§ **TAREA 1**
Responde estas preguntas sobre el texto dedicado a Sabina:
(a) ¿Con quién llegó de gira Sabina a la Universidad Católica?
(b) ¿Qué discos de Sabina se citan por su título?
(c) ¿Qué tuvo que bajar Sabina a causa de su crisis de salud?
§ **TAREA 2**
Continúa, por favor, el texto sobre Sabina a partir de su última oración.

§ **TEXTO PARA REVISAR**
Había tenido la suerte de ver a Sabina hace muchos años en la Universidad Católica, cuando llegó de gira con Pablo Milanés y aun no era muy conocido por estos lares, por eso sabía que iba a ser una noche muy especial. Pero de eso había pasado ya mucho tiempo y mucha agua había corrido bajo el puente. Entre ellos, la edición de varios discos fundamentales de Sabina (“Yo, mi, me, contigo”, “19 días y 500 noches”, entre otros) y una crisis de salud que casi se lo lleva por delante, obligándolo a bajar revoluciones, cigarrillos, trago y sustancias de dudosa procedencia.

§ **MATERIAL MOSTRADO**

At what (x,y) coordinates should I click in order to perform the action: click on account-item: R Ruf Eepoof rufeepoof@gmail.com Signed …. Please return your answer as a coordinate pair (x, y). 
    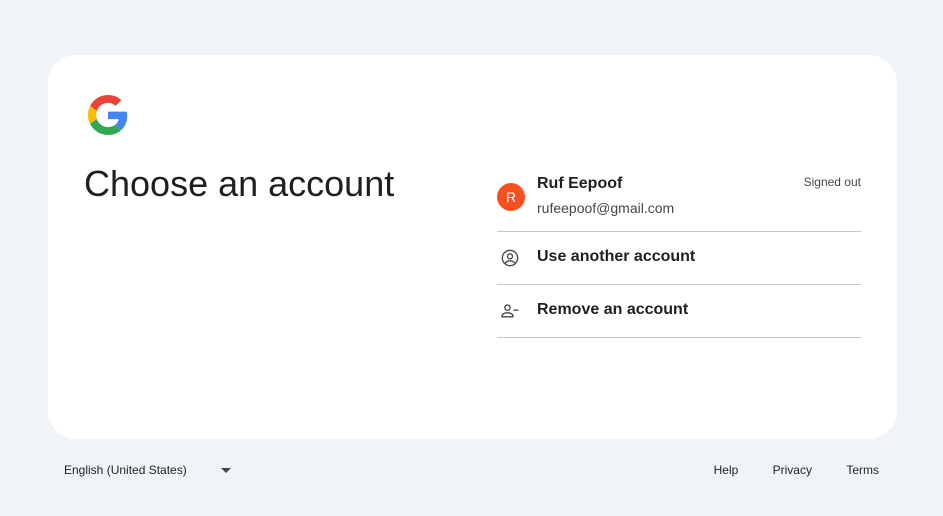
    Looking at the image, I should click on (679, 200).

§ **RESPUESTA 1**
(a) Con Pablo Milanés.
(b) "Yo, mi, me, contigo" y "19 días y 500 noches".
(c) Revoluciones, cigarrillos, trago y sustancias de dudosa procedencia.

§ **RESPUESTA 2**
La noche prometía y aunque el Jockey Plaza era un hormiguero de pituquería limeña, uno se emociona hasta el tuétano cuando ingresa a la pequeña explanada y ve el escenario dispuesto para ser motivo de comunión con uno de los ídolos musicales de mi vida universitaria, y, desde entonces, del resto de vida que me quede.

El frío limeño estaba más agresivo que de costumbre y alrededor de las 9:30 de la noche, Joaquín Sabina enfundado en su típico traje negro y su sombrero bombín, arrancó a su guitarra los primeros acordes de “Tiramisú de Limón”, el primer single de su último disco “Vinagre y Rosas”. “Buenas noches, Lima, este no será un concierto cualquiera, porque esta no es una ciudad cualquiera”. Así iniciaba la pelea el viejo Joaquín en lo que sería la última presentación que cerraría su gira latinoamericana del 2010.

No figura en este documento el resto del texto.